In a global knockout (KO) mouse model, and exon of a target gene is globally deleted (EGE™ method) or replaced (ESC/HR) with a positive selection marker, thus inactivating the gene. In global or whole-body KO mice, the gene of interest is disrupted in every tissue.

A conditional Knockout (cKO) model is generated via the Cre-LoxP recombination system. The targeted fragment to be knocked out is flanked by LoxP elements. Floxed mice are then bred with tissue-specific Cre mice, and sequences between LoxP sites will be removed from the offspring's genome in a tissue-specific pattern. Gene knockout is achieved by frame-shift after DNA sequence deletion.

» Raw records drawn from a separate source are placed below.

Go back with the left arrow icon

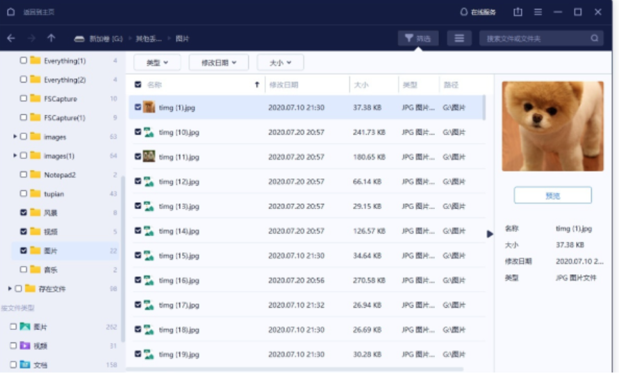(x=11, y=38)
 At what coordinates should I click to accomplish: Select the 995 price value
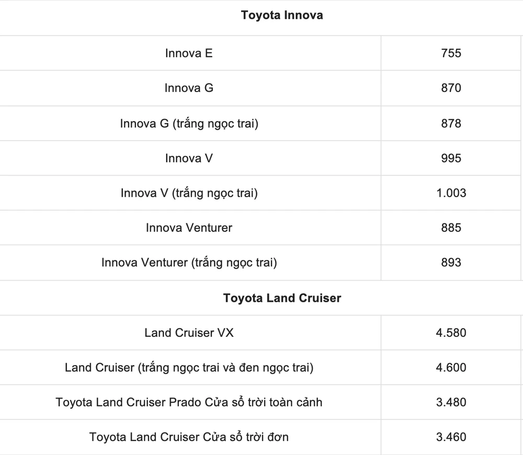coord(451,158)
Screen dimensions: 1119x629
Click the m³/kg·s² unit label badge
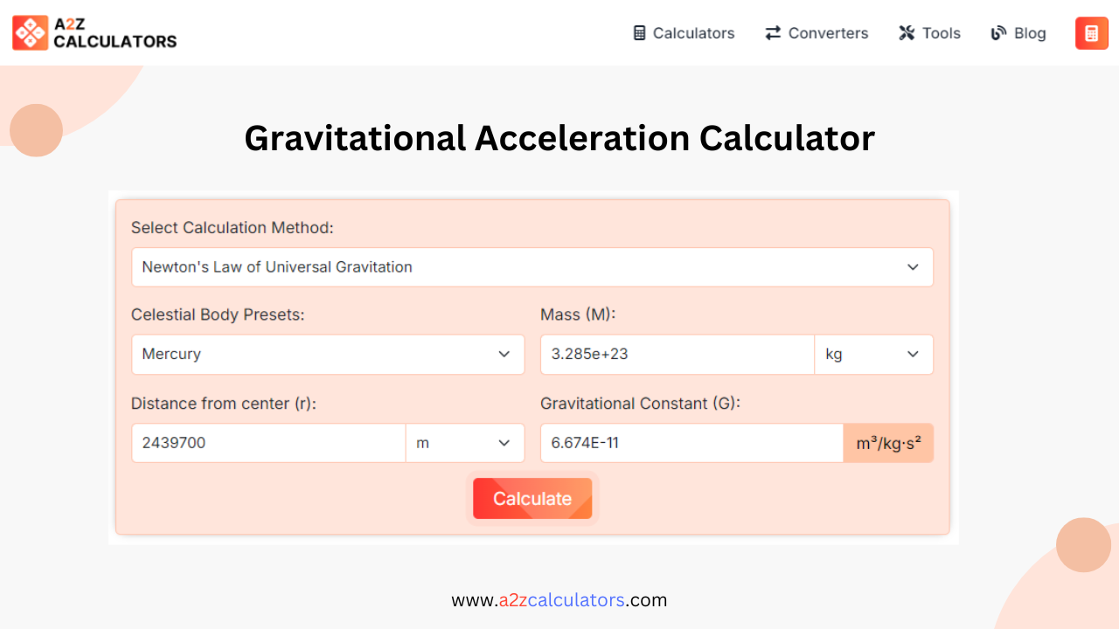[x=888, y=443]
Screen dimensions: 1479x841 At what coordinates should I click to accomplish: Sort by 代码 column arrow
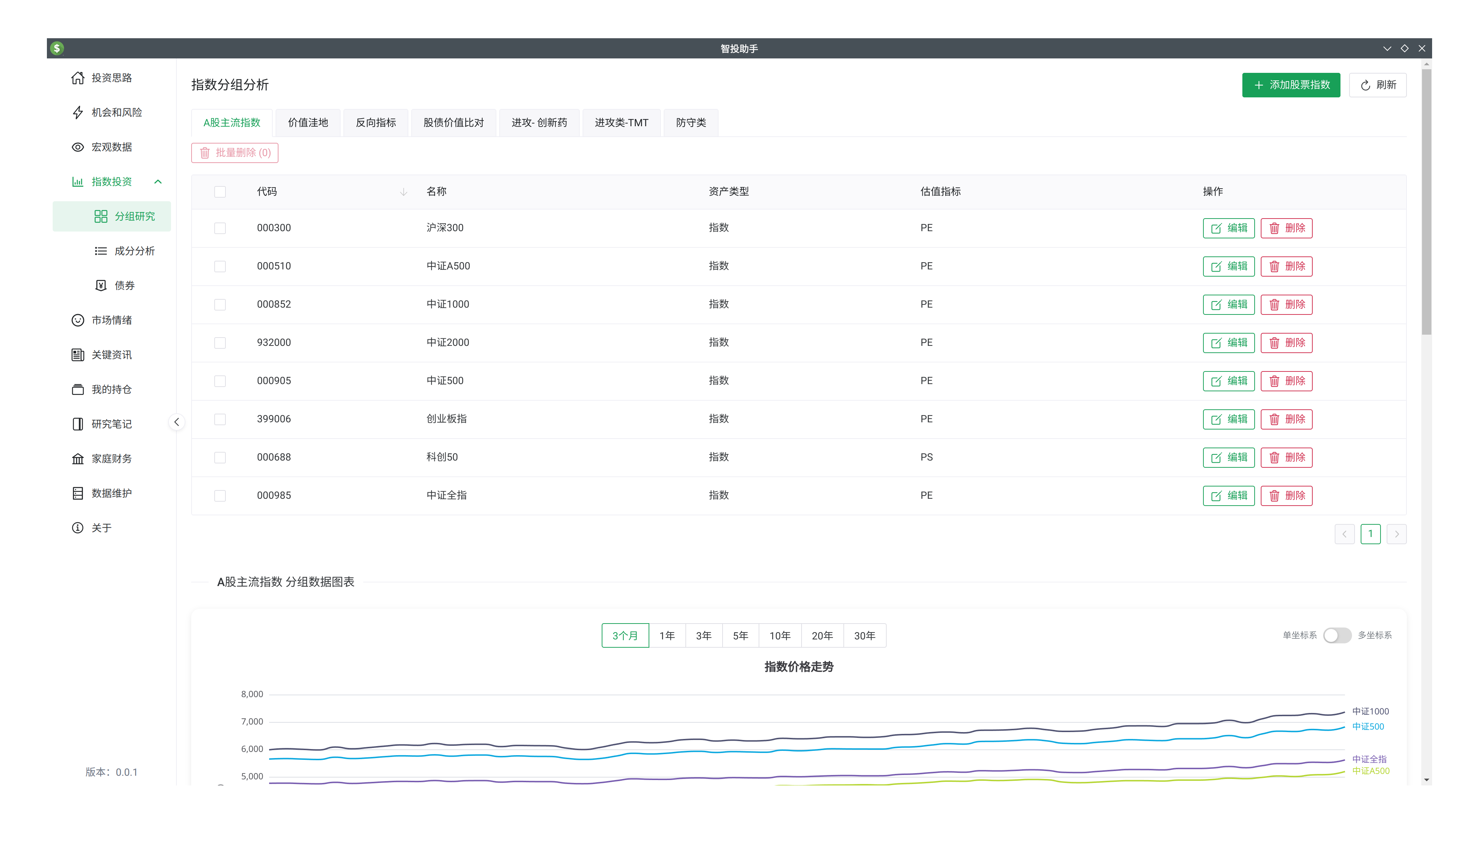[x=403, y=192]
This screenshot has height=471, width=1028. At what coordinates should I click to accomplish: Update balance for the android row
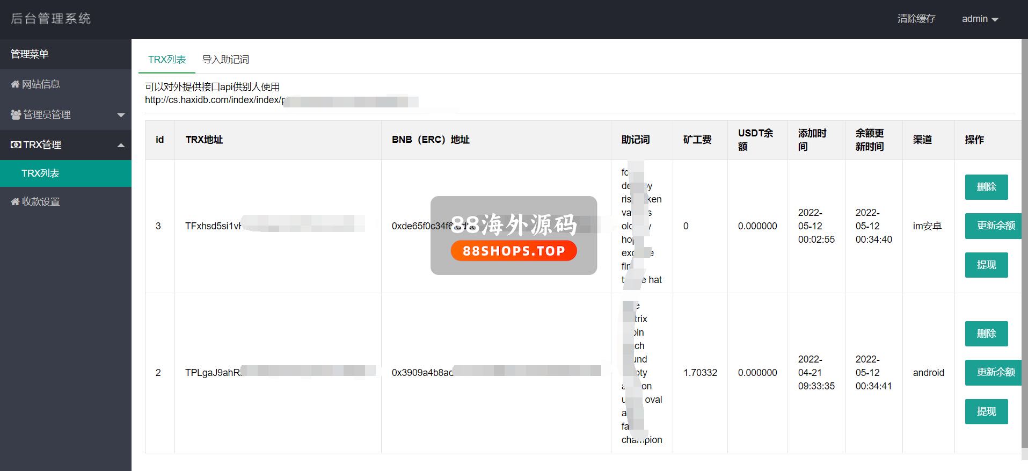click(994, 372)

Global knockin mouse models introduce exogenous DNA sequences into a specific locus in the mouse genome. These models can mimic genetic diseases when mutations are introduced, or monitor gene expression when genes are tagged with various proteins (e.g. EGFP, mRFP, mCherry, YFP, LacZ, and Flag).

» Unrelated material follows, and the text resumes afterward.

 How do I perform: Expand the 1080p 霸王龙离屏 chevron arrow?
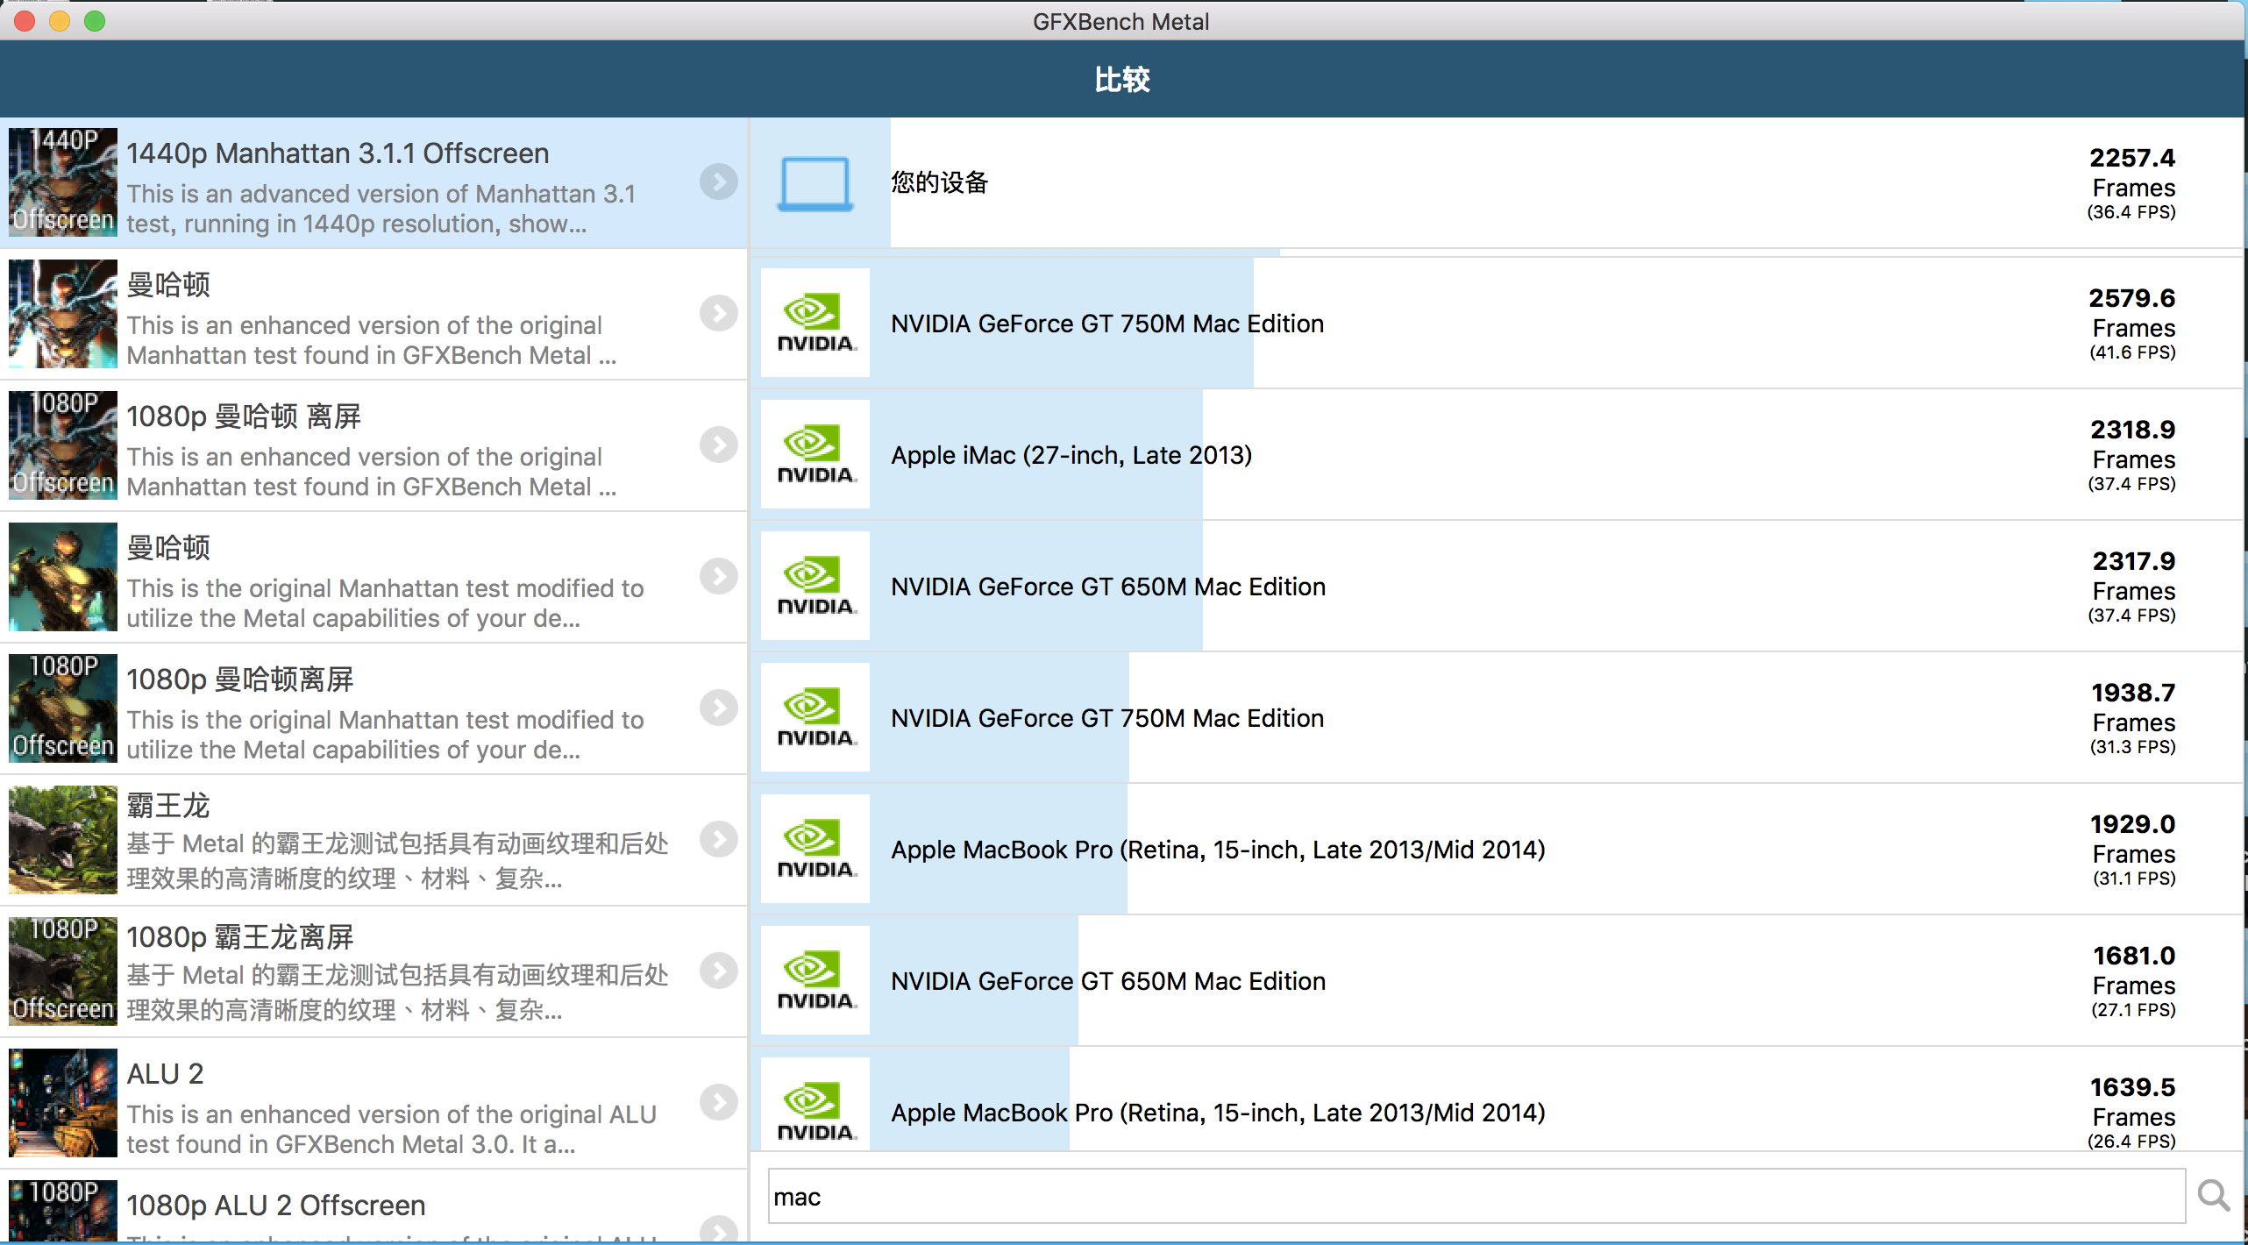(x=718, y=971)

In a conditional knockin mouse model, mice containing a floxed (or conditional) allele are crossed with Cre-expressing mice, allowing for tissue-specific expression of any foreign gene.

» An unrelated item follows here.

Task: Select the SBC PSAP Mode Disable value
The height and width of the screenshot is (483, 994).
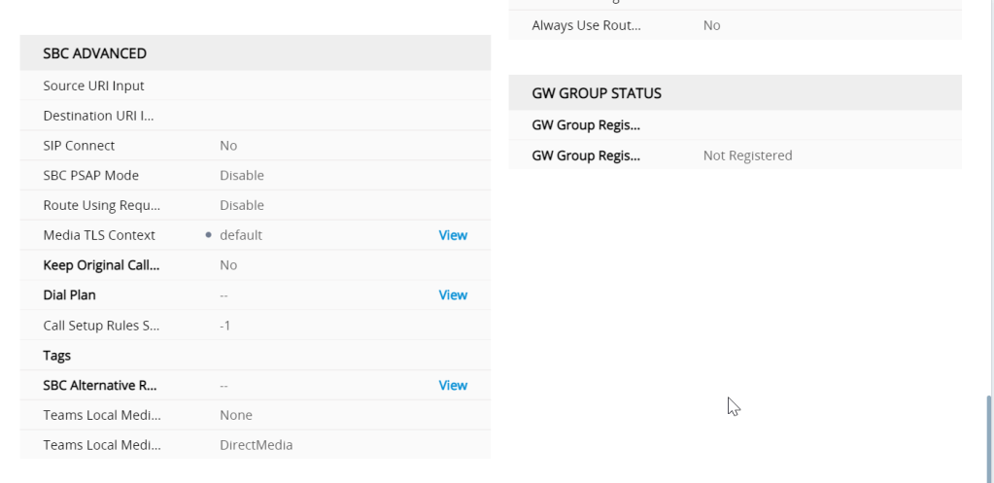Action: [x=242, y=176]
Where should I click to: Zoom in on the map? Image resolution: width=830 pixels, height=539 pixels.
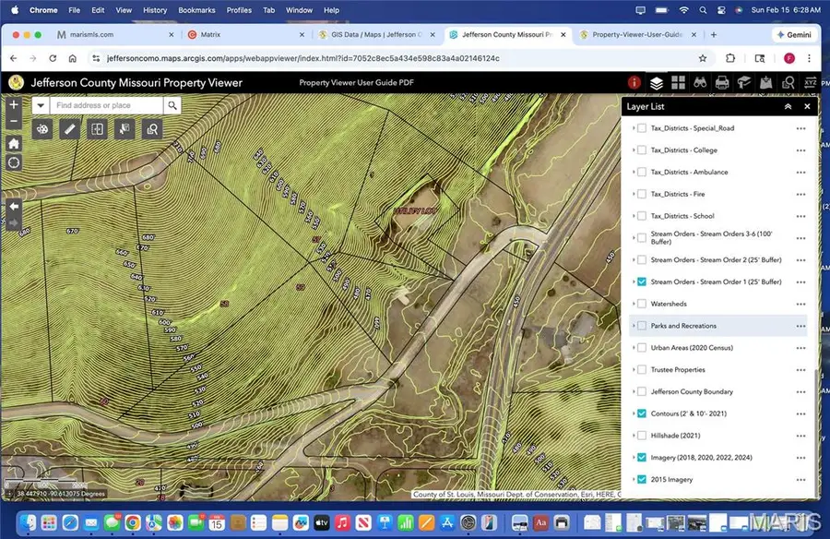[x=14, y=104]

The Cre recombinase protein mediates a tissue specific deletion of DNA fragments that are flanked by loxP sites. Therefore, the Cre mouse model allows tissue specific gene knockout based on the promoter driving Cre expression. The ERT2 sequence is an estrogen receptor targeting motif, whose nuclear translocation and activity are controlled by Tamoxifen. Thus, administration of Tamoxifen enables temporal or inducible control of Cre activity and gene deletion.

Conventional Point Mutation

A conventional point mutation mouse model is a knockin mouse line in which one or more nucleotides in the mouse genome are substituted by variant nucleotides. This can result in an in-frame amino acid change of protein sequence. Point mutation knockin models are widely used to study the roles of particular nucleotides or amino acids within proteins, and to model human genetic diseases.

Conditional Point Mutation

A conditional point mutation mouse model introduces a point mutation when certain conditions are met. In the strategy below, when Cre recombinase is present, a point mutation will be introduced into the mouse genome tissue specifically via Cre activity. There are two major design strategies illustrated below:

Conditional Point KI by Double LoxP (Flex)

Conditional Point Knockin

Mouse-derived genes are knocked out and human-derived genes are knocked in to establish a humanized mouse model for pathogenetic and therapeutic studies of human disease models.

Traditional transgenic mouse models are usually constructed via pronuclear injection of plasmid, and many different founders can be obtained. The experimental results from different founder mice can be quite different and not reproducible due to the difference in integration copy number and loci. Currently, most investigators utilize site-specific integration strategies to construct gene-edited mouse models. Rosa26 is the most commonly used "safe harbor" locus because Rosa26 encodes a nonessential nuclear RNA expressed in almost all tissues. An exogenous gene will be conditionally expressed when a LoxP-STOP-LoxP sequence is inserted upstream of the exogenous sequence at the Rosa26 locus, and this model is crossed with a Cre deleter. There are also some other safe harbor loci, such as H11 and TIGRE.

Rosa26 Locus Knockin Model

Hipp11 Locus Knockin Model

The Tol2 mouse model allows generation of transgenic mice utilizing Tol2 transposase activity. The Tol2 transposon system not only can increase the gene integration rate, but also has the inclination to integrate foreign genes into AT rich regions.